На одной картинке изображалась водяная мельница. Но вовсе не та сусальная мельница, какие частенько изображают на подобных пейзажах. Эта мельница только что не вертелась от потока воды, стекавшей по ее колесу, она существовала не в чьих-то фантазиях, но в каком-то конкретном месте этого мира – реальная, всамделишная мельница, вокруг которой еще совсем недавно могли происходить великие и ужасные трагедии, рушиться человеческие жизни и судьбы. Хотя казалось бы, просто мельница, ничего особенного.

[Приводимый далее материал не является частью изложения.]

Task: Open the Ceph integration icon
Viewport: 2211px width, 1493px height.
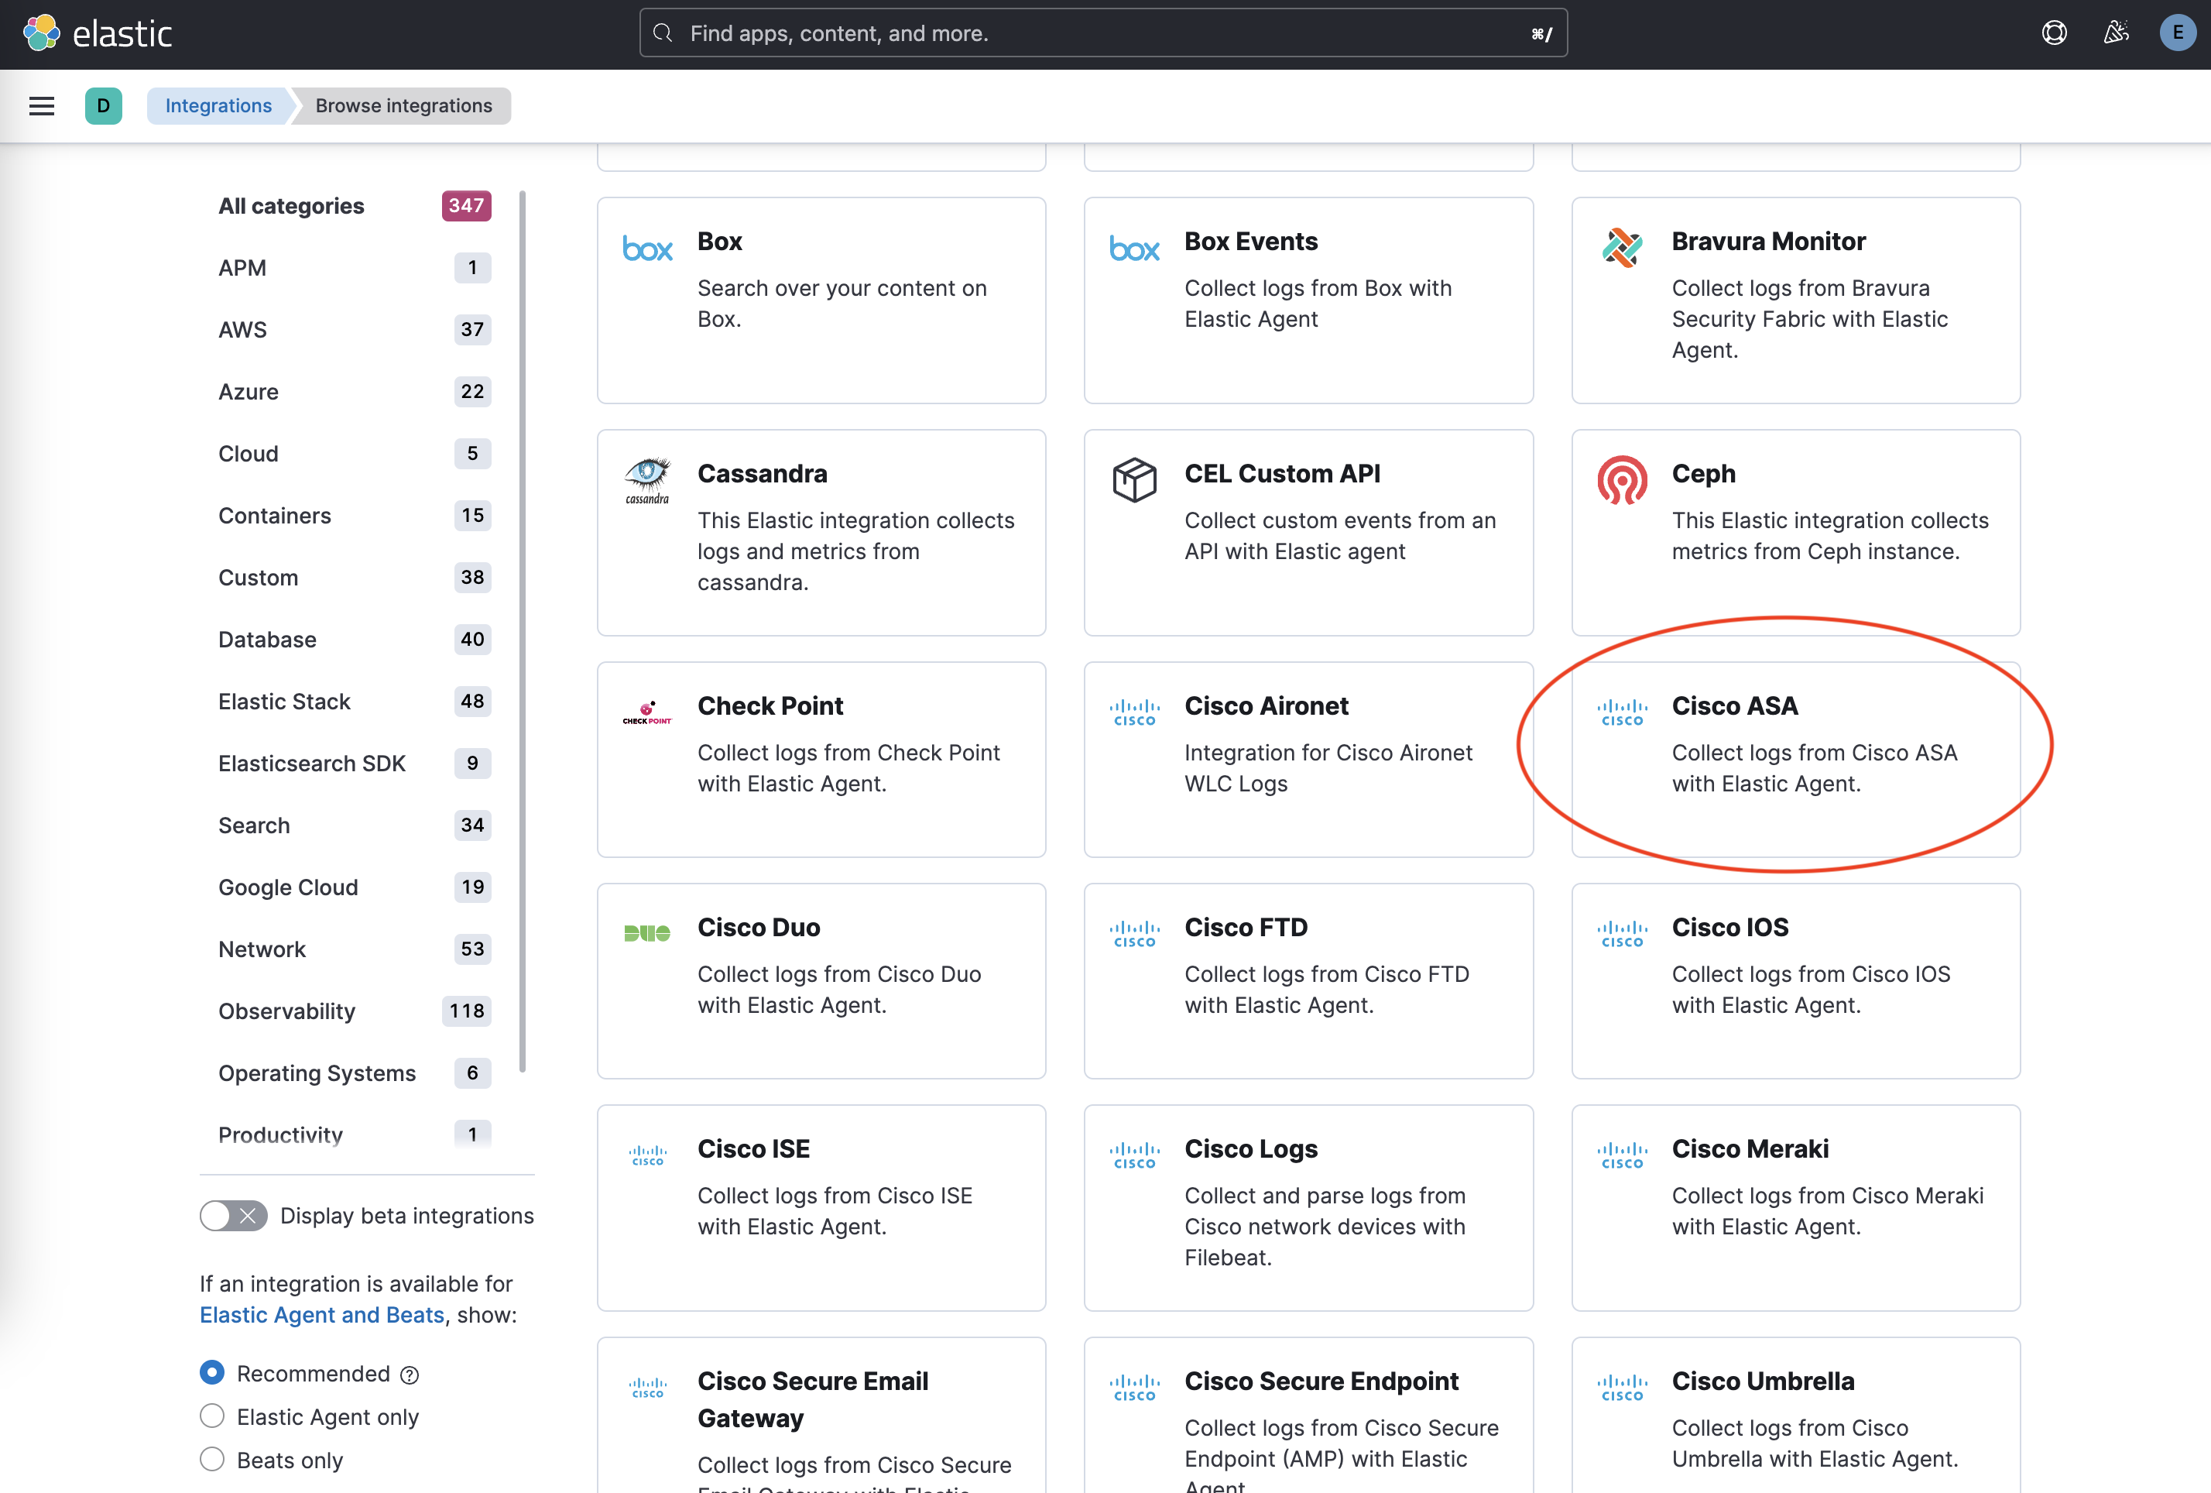Action: click(x=1622, y=481)
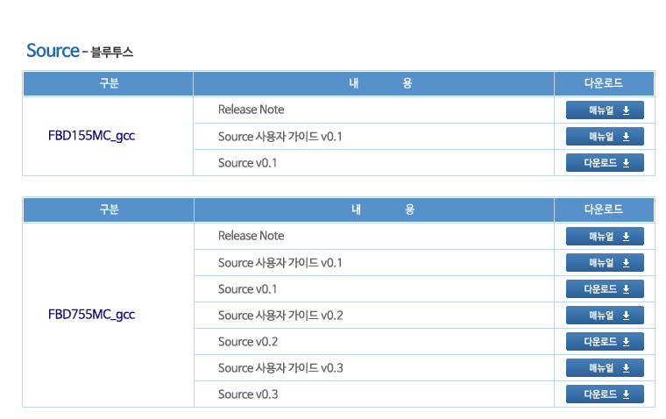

На следующей табличке парил дракон – немного похожий на китайского, но с крыльями, точно из мифов Европы, и взглядом, полным испепеляющей злобы. Как и в случае с мельницей, картинка на грани китча, на самой грани того барахла, которое уличные торговцы всучивают туристам почти за гроши. И все же – только на грани. Этот дракон был именно тем, на кого мечтали походить все фальшивые драконы, вместе взятые, – мясистой, тяжелой, живой, дышащей тварью, даром что из мифа. Этот дракон в любую секунду запросто мог укусить. А то и сожрать.
Прочие таблички оставляли все то же странное ощущение: близко к вульгарности, но все-таки без нее. Мотылек, взлетающий над чашечкой цветка. Табун лошадей, каскадом несущихся вниз с горы. Щека и шея отвернувшейся женщины.
Все они просто обязаны были смотреться дешевкой. Пошлой и кустарной. Затрапезной, как самое унылое барахло на задворках блошиного рынка, изготовленное какой-нибудь несчастной толстухой, которой не на что больше рассчитывать, кроме как на раннюю смерть от запоя.
Но от них… От них просто захватывало дух.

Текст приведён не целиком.